Deseamos pensar que en estos tiempos no todo está teñido por el temor del retorno de los fascismos de uno y otro color. Y por ello nos debemos sentir reconfortados por el recuerdo de dos grandes europeos, protagonistas muy destacados de aquella Bella Época y cuyas huellas siguen teniendo una gran vitalidad. Nos permiten con su ejemplo el fortalecer nuestras esperanzas de que un mundo más amable e inteligente es posible: el británico Thomas Cook, creador del civilizado y casi milagroso fenómeno del turismo internacional y el belga Georges Nagelmackers. Este último fue el genio que hizo posible la primera versión de una Europa unida a través de sus espectaculares ´Wagons-lits´ - los coches-camas - uncidos a los grandes expresos europeos de la época. Una deslumbrante realidad, precursora de nuestra Europa Unida, que nos sigue fascinando y que la visión y la titánica capacidad de trabajo de Nagelmackers y otros hicieron posible, alumbrando una Europa eminentemente civilizada, en paz y sin fronteras.

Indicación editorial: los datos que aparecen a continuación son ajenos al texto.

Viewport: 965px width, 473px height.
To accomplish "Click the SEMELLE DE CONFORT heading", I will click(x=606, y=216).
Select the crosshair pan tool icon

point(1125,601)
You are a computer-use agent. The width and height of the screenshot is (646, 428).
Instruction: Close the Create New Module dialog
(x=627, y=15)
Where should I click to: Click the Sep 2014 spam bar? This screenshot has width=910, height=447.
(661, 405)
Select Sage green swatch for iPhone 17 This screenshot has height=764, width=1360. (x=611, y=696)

Todo empezó el 14 de diciembre de 1867 cuando un joven Georges Nagelmackers y sus dos compañeros de viaje, el conde Berlaymont y su amigo de la infancia, Maurice Aubert, zarparon en el ´Scotia´ rumbo a los Estados Unidos de América. Allí conocerían y viajarían en los confortables y lujosos sleeping-cars o palace-cars, los coches-cama que desde hacía tres años recorrían las vías férreas más importantes de Norteamérica; feliz iniciativa del neoyorquino George M. Pullman.

Todo culminaría con la fundación en 1876 de una sociedad creada en Bruselas para «la explotación de los coches-camas en los ferrocarriles de Europa». El embrión de la que sería la mítica Compagnie Internationale des Wagons-Lits. Como podemos ver en las antiguas fotos de aquellos elegantes vagones azul marino del Orient Express, esperando a sus viajeros en la estación de Estambul, el nombre de la empresa al final sería: Compañía Internacional de los Coches-Camas y de los Grandes Expresos Europeos.

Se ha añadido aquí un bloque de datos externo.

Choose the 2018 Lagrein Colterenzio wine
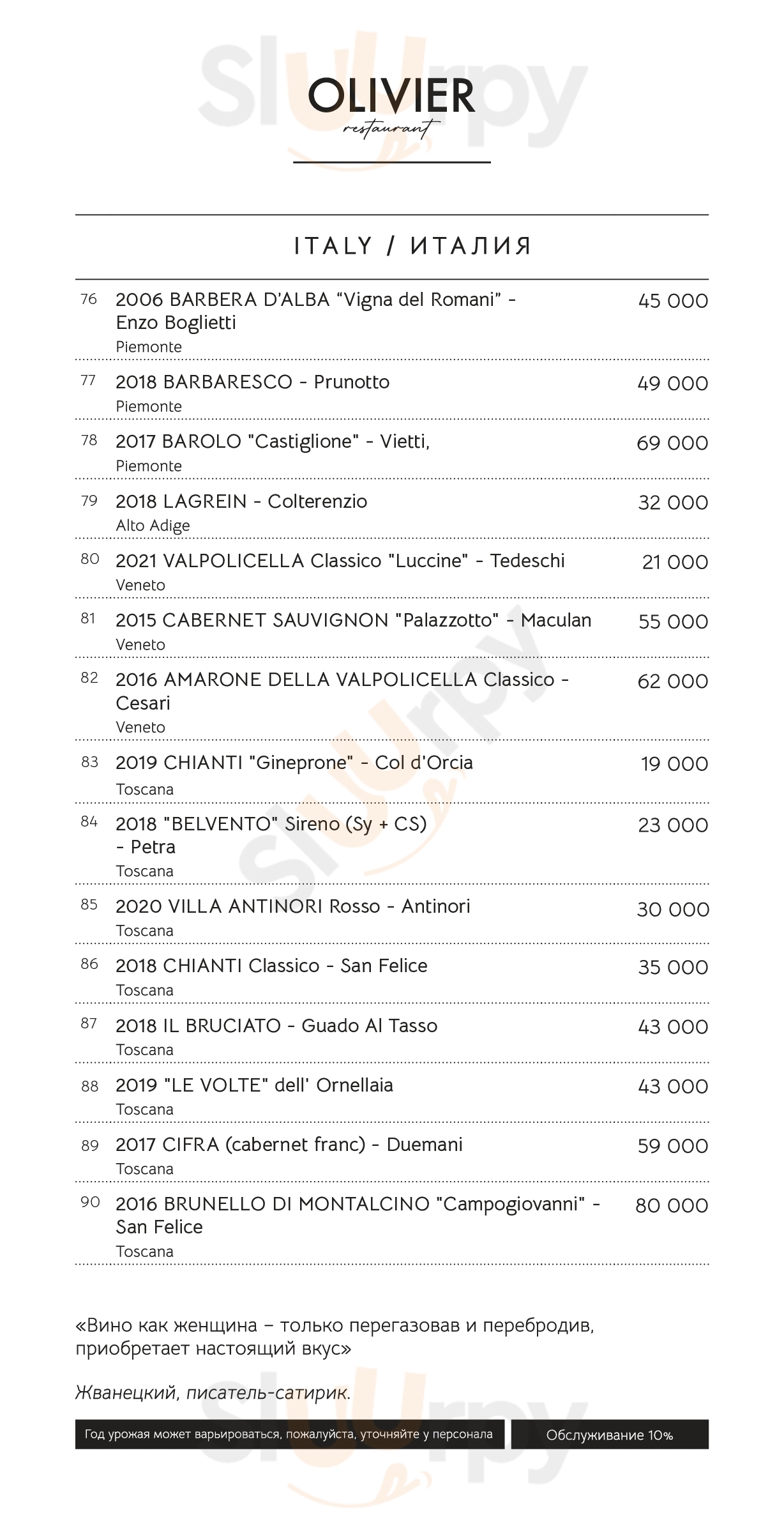784x1524 pixels. coord(241,501)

También llegaron esos trenes legendarios a otro lejano extremo de la Europa meridional: Málaga. En la primavera de 1958 entré a trabajar en la sucursal de la mítica Wagons-Lits//Cook en la malagueñísima calle Strachan. Las dos empresas turísticas más importantes del mundo se habían fusionado, para la mayor gloria de la industria turística mundial. Aquel modestísimo joven malagueño fue inmensamente afortunado. Los dos primeros capítulos de mi vida de trabajo tuvieron unos marcos excepcionales: primero en el Hotel Santa Clara de George Langworthy en Torremolinos y después en la empresa que hicieron posible Thomas Cook y Georges Nagelmackers. Pero eso es ya otra historia.